We are quickly approach the anniversary of Adam’s passing. The anxiety is high and the grief is extremely heavy. As I look back on all of the things that have transpired since that devastating day, I have a few thoughts I would like to share. For those of you who have experienced any loss of someone that you were extremely close with , the “first” of everything is the hardest…. or is it? I know you are thinking wait a minute…what are you saying Kari? Well, I can only speak for myself, but I assure you they are tough, but not as tough as the days/nights in between. I am hoping you will understand once we dive into it. It is easy to see the most striking details, however it is even more imperative that we understand the minute details of day to day life when dealing with grief and loss.

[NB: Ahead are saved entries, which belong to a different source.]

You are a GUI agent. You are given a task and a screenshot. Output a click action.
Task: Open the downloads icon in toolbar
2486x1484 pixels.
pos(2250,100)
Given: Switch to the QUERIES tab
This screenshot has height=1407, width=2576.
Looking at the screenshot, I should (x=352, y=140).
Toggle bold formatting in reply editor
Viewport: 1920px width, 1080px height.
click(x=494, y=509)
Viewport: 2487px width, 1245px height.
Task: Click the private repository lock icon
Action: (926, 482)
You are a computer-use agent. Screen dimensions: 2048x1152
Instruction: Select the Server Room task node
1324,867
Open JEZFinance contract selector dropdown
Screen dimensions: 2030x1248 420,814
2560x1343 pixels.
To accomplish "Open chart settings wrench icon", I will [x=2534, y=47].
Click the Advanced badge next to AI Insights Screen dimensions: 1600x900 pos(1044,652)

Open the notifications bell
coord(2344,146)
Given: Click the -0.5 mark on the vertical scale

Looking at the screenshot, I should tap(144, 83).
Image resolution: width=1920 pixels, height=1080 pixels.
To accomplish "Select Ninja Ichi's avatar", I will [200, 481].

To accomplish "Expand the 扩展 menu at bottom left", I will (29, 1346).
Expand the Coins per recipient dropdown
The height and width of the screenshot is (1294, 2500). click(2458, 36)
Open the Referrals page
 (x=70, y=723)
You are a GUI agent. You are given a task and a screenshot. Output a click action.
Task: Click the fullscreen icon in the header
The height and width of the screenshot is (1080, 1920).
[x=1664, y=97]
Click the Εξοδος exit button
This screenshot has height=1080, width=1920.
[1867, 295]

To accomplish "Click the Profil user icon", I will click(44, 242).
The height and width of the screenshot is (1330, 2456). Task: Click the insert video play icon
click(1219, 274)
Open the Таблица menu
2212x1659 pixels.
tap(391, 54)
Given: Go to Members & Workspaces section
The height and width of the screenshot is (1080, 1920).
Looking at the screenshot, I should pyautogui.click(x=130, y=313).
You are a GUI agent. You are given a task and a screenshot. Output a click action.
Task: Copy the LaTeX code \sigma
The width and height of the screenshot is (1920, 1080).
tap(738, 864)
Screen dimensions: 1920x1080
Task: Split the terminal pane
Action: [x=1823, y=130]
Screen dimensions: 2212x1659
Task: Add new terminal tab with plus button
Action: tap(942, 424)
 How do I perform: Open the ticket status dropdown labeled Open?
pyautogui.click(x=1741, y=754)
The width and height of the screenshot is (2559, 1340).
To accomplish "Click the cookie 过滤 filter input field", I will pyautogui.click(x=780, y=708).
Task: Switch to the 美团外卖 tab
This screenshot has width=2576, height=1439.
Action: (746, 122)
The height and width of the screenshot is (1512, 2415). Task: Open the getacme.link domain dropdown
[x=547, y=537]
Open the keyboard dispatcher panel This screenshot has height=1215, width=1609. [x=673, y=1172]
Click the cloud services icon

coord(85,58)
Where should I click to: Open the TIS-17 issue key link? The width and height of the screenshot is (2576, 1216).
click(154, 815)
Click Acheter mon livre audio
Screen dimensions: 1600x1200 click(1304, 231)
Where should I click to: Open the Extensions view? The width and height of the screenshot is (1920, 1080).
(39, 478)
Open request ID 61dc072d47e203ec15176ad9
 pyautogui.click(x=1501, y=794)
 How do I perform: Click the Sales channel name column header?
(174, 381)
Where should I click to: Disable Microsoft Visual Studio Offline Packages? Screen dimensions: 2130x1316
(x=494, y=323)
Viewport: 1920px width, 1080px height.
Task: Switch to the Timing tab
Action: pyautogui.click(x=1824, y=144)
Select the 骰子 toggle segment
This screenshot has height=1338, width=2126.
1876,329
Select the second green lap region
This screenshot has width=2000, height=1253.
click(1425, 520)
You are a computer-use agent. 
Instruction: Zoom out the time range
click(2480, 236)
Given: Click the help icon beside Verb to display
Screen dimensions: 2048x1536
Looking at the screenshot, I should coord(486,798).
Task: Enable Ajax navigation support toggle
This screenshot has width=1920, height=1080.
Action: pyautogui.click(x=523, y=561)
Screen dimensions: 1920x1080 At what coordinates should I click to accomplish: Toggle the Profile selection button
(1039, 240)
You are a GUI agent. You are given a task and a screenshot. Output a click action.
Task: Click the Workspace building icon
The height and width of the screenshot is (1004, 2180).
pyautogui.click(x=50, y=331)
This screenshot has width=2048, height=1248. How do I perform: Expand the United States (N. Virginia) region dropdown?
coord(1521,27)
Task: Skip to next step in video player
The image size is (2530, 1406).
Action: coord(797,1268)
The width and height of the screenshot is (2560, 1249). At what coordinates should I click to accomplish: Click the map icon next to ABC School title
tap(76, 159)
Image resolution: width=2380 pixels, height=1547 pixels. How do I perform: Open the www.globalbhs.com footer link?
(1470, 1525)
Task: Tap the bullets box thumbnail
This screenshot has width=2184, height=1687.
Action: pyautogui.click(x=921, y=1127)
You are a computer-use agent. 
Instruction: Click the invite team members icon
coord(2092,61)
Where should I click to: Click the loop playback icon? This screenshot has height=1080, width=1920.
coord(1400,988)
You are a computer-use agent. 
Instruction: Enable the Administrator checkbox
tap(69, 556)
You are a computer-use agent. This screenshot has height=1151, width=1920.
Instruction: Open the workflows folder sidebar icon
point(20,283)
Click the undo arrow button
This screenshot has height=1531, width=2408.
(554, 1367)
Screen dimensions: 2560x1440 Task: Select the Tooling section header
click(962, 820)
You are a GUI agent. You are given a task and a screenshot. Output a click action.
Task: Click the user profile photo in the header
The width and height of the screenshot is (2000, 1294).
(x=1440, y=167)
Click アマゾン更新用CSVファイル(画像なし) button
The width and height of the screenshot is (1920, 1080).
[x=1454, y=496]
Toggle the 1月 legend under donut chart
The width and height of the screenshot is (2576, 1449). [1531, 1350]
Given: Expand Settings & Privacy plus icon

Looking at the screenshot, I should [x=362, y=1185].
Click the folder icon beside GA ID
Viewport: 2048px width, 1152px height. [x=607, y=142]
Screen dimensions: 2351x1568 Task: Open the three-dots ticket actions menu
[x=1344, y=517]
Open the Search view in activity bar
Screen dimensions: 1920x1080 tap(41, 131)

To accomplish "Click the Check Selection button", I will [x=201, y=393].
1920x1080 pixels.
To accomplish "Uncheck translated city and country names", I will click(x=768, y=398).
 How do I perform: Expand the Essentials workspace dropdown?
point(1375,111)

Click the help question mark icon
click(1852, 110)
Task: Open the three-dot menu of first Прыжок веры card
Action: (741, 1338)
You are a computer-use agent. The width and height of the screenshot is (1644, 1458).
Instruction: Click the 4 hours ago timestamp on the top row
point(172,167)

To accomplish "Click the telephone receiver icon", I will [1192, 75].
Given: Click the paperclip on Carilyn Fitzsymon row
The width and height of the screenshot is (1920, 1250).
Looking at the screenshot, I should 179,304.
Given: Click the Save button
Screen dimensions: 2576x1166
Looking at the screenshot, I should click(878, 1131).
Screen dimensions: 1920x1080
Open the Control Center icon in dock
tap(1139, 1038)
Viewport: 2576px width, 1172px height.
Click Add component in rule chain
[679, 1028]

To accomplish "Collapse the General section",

Dark matter is the absence of everything. Honestly, that is how it felt for a long time after Adam passed. I still have days/moments where the feeling creeps back up to the surface. I feel this the most when it is just me and Henry. Sure the first Christmas, Thanksgiving, and all other holidays were difficult, but I was surrounded by friends and family. That alone brought so much love and support to me. Even though we were missing the patriarch of our family, I couldn’t help but feel all the love and allow it to lift my spirits. It is the absence of that physical and emotional support, that the emotions run ramped and despair begins to move in. It is the late nights of wishing for his arms to hold me. It is the waking up and rolling over to an empty bed. This may sound silly, but having to make my own coffee. Adam always made sure there was coffee. Its the wanting to take a nap, but there is no one to watch Henry. Again, it is all the little things that we take for granted that become so huge when dealing with loss. Just think for a moment. When it is the easiest for your mind to run away and all kinds of thoughts and feelings cross your mind…when you are alone and not distracted by others or other things. For me personally, it is at night. I feel like this is a huge reason why my sleep patterns became so out of whack. I will not discredit the fact that every seizure Adam had was around 2am. The PTSD and the anxiety is what really causes the dark matter! I have to constantly remind myself that Adam is waiting for me, and we will meet again. Also, the fact that he is no longer suffering or feeling like he is a burden. As heavy as it is to bear, it will not break me.
In order for their to be dark, there must be light. Although it is difficult to see the bright side, I assure you it is there. You may only get a glimpse sometimes, but allow that glimpse to fill you with unfailing hope. As the days go by, we will be able to heal and move forward. Make the best of what you have. Hold on the memories that fill you with joy. Do your best to press on, and be okay when you have really crummy days. This is something that I working on every single day. I am trying to do better every day. You are stronger that you think you are. Don’t let the dark matter steal your joy or your soul. Yes, it is difficult, but healing takes work and time.